Basel Committee on Banking Supervision Compliance and the compliance function in banks  – The expression “compliance risk” is defined in this paper as the risk of legal or regulatory sanctions, material financial loss, or loss to reputation a bank may suffer as a result of its failure to comply with laws, regulations, rules, related self-regulatory organisation standards, and codes of conduct applicable to its banking activities (together, “compliance laws, rules and standards”).

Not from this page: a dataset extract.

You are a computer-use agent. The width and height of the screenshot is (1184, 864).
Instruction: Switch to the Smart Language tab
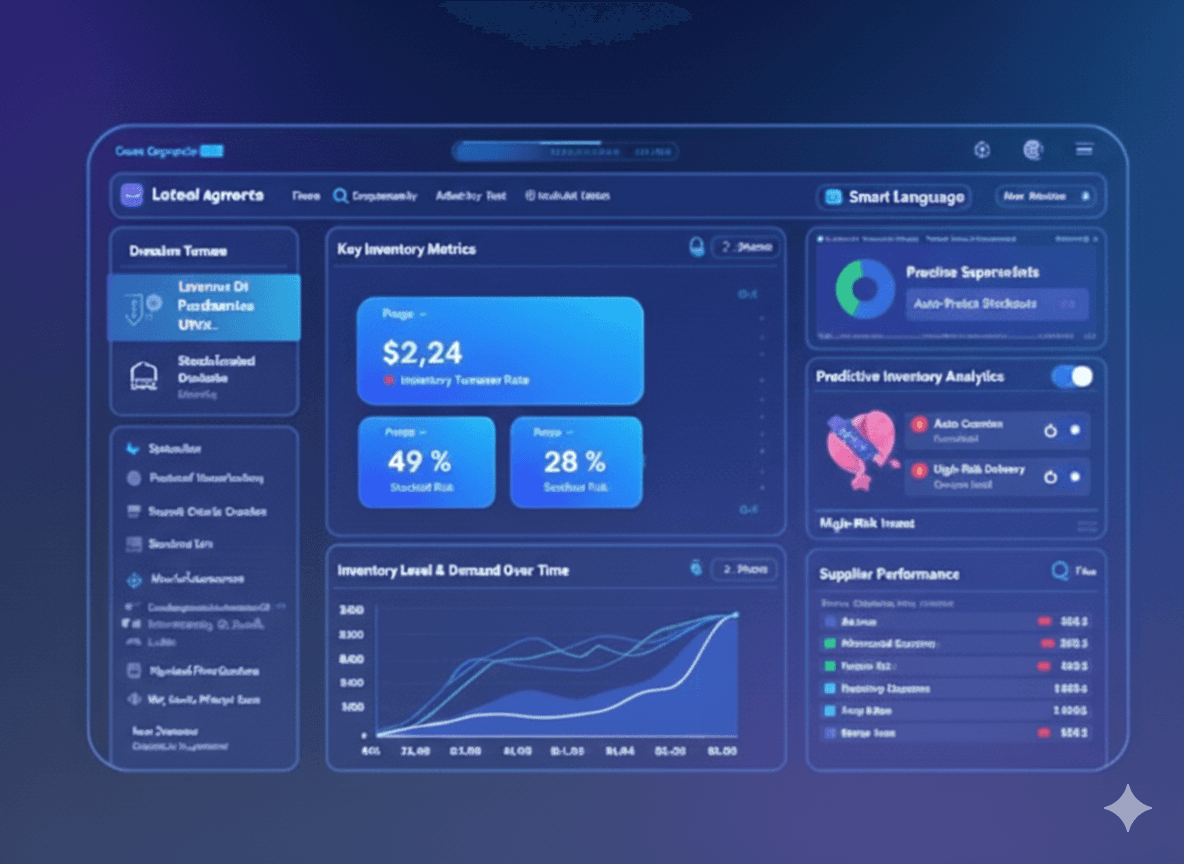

Compliance laws, rules and standards generally cover matters such as observing proper standards of market conduct, managing conflicts of interest, treating customers fairly, and ensuring the suitability of customer advice. They typically include specific areas such as the prevention of money laundering and terrorist financing, and may extend to tax laws that are relevant to the structuring of banking products or customer advice. A bank that knowingly participates in transactions intended to be used by customers to avoid regulatory or financial reporting requirements, evade tax liabilities or facilitate illegal conduct will be exposing itself to significant compliance risk.
Compliance laws, rules and standards have various sources, including primary legislation, rules and standards issued by legislators and supervisors, market conventions, codes of practice promoted by industry associations, and internal codes of conduct applicable to the staff members of the bank. For the reasons mentioned above, these are likely to go beyond what is legally binding and embrace broader standards of integrity and ethical conduct.